Buttered carrots is a simple, classic side dish featuring sliced or baby carrots cooked until tender and then tossed in melted butter, often with a touch of salt, pepper, and sometimes herbs like parsley or dill. It's a staple in Western home cooking, particularly in American and European cuisines, where it serves as a comforting accompaniment to roasts, stews, or holiday meals.

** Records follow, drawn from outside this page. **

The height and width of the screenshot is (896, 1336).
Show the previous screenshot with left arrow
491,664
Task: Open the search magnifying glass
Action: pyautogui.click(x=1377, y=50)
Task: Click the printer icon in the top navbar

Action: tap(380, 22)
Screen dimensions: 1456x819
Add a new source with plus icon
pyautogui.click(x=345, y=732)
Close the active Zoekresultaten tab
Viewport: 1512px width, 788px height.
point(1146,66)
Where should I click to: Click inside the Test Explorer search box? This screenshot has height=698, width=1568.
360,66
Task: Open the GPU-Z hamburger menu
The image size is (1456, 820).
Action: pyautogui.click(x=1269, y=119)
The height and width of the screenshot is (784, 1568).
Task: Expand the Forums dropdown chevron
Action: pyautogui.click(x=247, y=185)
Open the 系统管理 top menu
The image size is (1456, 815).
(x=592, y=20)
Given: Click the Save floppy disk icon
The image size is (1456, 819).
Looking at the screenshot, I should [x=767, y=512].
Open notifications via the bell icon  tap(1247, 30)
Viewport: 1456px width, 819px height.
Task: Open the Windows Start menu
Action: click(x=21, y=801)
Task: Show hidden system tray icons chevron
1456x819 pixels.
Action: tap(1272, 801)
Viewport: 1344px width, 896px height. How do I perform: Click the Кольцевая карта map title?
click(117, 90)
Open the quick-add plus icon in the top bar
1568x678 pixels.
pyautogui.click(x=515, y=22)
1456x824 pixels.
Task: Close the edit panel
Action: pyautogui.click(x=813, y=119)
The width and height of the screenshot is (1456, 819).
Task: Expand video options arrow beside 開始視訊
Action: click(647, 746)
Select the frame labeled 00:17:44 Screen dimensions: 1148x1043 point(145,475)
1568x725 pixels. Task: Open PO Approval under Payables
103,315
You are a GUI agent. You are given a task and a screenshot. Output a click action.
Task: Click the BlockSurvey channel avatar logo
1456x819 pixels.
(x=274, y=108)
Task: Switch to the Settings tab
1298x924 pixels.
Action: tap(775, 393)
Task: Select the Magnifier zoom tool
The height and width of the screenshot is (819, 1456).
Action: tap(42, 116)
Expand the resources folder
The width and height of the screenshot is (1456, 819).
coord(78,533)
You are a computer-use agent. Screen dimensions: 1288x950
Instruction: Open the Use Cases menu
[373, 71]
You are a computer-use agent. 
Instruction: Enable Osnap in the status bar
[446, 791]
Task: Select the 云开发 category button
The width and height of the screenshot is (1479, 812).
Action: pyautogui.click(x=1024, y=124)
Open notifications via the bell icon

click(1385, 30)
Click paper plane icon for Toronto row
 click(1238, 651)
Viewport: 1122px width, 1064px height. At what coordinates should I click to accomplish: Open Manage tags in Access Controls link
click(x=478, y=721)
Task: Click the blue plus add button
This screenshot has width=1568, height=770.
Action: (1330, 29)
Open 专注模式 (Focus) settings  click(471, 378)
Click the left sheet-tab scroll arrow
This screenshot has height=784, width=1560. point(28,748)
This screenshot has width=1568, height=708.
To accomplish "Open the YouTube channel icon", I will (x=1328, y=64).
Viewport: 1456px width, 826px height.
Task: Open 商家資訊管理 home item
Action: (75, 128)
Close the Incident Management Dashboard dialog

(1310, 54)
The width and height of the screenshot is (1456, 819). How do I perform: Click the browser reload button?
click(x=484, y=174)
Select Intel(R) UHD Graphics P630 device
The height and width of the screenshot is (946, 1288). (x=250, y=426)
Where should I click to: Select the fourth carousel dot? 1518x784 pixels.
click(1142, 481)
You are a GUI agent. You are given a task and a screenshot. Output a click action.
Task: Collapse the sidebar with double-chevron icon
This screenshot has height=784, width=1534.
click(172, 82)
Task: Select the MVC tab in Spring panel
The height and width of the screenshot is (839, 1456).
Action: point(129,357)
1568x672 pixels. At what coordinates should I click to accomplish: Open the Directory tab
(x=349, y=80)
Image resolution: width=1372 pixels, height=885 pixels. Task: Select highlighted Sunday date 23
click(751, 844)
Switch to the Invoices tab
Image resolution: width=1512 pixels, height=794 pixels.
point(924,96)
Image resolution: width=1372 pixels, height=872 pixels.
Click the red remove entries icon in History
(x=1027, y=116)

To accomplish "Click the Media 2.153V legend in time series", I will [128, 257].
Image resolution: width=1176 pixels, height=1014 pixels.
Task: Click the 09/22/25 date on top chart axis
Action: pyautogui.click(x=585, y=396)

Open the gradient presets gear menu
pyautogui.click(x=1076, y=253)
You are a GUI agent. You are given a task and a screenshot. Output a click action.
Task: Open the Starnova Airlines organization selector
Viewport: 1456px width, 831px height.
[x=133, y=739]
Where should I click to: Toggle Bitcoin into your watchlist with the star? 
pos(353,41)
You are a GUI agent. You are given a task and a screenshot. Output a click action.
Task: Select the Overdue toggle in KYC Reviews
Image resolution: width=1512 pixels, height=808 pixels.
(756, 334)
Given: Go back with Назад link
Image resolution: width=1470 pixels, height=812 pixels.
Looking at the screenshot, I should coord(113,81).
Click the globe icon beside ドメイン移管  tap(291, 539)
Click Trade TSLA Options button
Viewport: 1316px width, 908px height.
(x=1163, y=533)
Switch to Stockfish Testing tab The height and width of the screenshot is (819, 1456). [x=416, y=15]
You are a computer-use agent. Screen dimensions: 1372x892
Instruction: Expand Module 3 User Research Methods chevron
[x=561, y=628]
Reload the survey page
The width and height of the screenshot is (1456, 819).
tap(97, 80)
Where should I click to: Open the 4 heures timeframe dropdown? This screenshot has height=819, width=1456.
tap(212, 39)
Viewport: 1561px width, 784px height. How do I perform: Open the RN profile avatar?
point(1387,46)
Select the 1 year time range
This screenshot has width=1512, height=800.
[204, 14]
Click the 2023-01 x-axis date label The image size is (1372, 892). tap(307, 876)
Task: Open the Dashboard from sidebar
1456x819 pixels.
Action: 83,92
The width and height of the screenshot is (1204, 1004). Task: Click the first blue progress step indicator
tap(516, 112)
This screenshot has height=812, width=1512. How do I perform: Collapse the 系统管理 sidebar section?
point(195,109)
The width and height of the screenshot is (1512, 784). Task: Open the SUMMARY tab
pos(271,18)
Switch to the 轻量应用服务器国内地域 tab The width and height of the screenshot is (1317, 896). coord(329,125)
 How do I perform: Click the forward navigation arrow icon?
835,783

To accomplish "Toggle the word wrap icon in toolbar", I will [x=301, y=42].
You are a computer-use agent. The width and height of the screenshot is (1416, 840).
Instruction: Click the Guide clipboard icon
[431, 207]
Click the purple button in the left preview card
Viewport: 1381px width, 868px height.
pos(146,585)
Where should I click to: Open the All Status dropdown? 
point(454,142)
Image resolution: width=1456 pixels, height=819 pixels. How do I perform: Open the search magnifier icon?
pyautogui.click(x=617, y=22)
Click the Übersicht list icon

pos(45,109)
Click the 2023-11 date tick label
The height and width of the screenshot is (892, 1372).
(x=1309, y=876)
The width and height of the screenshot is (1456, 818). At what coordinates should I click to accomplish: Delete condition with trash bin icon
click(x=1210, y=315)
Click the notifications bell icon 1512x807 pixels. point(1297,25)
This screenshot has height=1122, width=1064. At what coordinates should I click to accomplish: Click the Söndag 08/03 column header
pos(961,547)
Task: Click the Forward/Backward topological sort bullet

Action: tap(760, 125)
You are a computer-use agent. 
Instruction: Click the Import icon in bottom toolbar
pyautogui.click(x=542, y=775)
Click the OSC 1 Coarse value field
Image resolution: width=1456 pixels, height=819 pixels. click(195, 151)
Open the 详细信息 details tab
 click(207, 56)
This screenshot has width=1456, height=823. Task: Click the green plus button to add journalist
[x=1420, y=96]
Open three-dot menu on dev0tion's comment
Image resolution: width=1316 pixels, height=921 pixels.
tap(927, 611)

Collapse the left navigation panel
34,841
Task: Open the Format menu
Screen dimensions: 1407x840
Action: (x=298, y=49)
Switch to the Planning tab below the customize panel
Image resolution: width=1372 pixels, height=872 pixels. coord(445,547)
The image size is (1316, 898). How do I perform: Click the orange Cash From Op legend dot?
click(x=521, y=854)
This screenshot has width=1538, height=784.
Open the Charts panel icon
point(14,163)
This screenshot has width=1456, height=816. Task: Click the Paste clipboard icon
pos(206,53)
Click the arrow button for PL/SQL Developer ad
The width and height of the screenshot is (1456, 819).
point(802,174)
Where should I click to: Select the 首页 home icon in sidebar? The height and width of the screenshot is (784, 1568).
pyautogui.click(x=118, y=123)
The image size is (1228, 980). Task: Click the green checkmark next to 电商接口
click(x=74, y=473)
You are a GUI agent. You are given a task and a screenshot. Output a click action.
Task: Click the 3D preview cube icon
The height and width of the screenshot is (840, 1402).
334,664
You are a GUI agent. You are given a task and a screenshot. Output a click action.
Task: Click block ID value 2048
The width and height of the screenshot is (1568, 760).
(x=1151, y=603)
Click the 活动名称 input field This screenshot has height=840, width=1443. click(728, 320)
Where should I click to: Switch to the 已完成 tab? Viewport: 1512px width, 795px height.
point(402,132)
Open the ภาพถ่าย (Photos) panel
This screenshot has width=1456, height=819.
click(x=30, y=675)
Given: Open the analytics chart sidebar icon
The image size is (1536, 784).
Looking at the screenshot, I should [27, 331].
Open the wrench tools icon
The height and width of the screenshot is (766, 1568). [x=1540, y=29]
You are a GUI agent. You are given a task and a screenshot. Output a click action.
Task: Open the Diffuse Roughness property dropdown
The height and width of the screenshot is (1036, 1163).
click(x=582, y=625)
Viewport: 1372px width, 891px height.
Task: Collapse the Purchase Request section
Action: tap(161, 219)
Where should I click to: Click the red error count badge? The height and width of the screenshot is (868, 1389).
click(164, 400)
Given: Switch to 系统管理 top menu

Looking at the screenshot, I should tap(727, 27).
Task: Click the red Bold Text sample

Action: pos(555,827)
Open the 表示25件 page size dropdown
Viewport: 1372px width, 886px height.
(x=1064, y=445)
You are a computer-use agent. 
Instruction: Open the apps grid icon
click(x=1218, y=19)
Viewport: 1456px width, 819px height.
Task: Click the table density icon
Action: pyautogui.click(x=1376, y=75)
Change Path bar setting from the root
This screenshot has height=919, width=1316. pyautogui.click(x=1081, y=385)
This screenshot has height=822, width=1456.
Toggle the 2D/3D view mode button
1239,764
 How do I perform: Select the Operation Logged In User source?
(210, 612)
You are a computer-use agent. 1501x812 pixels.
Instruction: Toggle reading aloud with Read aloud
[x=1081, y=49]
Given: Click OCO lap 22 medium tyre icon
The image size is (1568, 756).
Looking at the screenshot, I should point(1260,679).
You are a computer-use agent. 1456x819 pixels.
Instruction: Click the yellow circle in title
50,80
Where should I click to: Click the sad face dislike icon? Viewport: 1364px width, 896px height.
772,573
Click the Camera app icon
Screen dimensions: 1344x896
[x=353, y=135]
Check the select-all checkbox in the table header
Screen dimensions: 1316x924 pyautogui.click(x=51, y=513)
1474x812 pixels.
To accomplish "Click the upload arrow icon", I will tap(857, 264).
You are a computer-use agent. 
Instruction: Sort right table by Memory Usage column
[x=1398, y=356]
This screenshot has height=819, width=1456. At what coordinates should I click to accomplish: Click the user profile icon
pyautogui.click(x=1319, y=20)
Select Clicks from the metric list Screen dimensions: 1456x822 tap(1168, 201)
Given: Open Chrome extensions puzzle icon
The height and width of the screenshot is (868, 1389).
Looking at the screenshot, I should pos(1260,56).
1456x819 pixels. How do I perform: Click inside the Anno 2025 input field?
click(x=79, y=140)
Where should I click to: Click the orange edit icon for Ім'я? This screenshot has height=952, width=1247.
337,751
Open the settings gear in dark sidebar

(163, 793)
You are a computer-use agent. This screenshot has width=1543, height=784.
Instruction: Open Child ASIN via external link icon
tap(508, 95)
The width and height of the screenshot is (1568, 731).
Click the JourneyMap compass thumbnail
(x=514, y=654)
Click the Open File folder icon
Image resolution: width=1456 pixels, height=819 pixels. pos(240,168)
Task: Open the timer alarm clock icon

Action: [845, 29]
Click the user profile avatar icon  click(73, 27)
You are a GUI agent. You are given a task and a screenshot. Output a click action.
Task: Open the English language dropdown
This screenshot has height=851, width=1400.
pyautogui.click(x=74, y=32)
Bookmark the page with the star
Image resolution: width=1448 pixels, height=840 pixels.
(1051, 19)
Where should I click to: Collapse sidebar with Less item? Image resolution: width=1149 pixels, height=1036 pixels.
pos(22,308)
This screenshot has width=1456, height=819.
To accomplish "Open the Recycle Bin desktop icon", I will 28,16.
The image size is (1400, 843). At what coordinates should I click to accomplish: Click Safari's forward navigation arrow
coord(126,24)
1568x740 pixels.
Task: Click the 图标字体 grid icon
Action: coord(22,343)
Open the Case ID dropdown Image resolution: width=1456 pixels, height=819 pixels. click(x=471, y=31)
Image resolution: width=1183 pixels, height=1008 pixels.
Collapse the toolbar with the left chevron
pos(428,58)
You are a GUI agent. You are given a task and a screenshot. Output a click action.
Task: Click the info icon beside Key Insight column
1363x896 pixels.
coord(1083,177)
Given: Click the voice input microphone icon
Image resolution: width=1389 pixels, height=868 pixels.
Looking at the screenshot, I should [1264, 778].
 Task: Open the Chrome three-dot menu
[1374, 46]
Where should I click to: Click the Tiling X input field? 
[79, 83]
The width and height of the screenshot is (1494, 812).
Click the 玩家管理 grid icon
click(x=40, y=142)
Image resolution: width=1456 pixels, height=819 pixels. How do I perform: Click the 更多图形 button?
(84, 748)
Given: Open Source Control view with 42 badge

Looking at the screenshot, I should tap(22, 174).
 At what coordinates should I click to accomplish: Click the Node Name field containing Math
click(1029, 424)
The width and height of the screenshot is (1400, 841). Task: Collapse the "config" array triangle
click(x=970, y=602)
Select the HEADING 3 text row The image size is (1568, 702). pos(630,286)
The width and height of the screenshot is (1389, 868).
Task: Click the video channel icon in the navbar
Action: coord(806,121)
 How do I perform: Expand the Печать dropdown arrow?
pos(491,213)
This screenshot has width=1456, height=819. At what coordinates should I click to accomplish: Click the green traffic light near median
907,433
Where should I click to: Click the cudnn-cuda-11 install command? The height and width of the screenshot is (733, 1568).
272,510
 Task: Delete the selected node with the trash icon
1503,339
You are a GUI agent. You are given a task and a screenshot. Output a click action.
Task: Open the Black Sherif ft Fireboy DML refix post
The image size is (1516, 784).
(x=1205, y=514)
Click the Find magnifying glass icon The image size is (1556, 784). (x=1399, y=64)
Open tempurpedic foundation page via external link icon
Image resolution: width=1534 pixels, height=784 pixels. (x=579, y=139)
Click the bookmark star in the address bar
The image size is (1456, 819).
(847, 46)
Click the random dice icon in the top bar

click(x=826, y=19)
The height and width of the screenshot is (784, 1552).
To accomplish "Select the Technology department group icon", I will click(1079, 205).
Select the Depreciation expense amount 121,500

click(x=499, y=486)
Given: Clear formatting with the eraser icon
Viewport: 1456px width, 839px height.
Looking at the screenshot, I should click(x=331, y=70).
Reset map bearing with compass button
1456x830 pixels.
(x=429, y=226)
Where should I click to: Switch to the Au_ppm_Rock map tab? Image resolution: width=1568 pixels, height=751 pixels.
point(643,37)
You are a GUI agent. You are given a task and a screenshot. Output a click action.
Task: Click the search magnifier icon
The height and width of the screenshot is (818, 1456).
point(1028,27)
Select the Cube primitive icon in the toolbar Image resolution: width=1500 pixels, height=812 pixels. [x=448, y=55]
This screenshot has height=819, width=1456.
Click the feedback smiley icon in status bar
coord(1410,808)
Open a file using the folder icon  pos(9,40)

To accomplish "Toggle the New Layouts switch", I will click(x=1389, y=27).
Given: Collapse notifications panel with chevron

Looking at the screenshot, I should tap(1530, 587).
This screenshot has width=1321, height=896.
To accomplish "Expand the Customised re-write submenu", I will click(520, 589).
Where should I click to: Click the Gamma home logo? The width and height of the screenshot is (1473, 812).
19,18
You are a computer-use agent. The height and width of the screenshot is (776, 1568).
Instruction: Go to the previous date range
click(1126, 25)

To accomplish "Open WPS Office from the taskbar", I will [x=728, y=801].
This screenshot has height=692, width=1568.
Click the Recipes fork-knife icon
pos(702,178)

This dish is moderate in carbohydrates from the carrots and fat from the butter, with minimal protein. It's a good source of vitamin A (from beta-carotene), potassium, and fiber, and a typical serving (about 1 cup) contains roughly 100-150 calories.
| Calories | 115 kcal |
| Protein | 1.2 g |
| Carbs | 11.5 g |
| Fat | 7.8 g |
| Fiber | 3.6 g |
| Sugar | 5.5 g |
| Sodium | 320 mg |
| Vitamin A | 1070 mcg RAE |
| Vitamin K | 16 mcg |
| Vitamin B6 | 0.15 mg |
| Vitamin C | 5.5 mg |
| Potassium | 350 mg |
| Manganese | 0.2 mg |
| Biotin | 6 mcg |
| Vitamin E | 1.2 mg |
Per 1 cup (156 g) · estimated, varies by recipe
Culturally, buttered carrots represent the idea of elevating humble, everyday vegetables into something special through simple preparation—a hallmark of comfort food. Nutritionally, the fat in the butter actually helps your body absorb the fat-soluble vitamins, like vitamin A, from the carrots more effectively.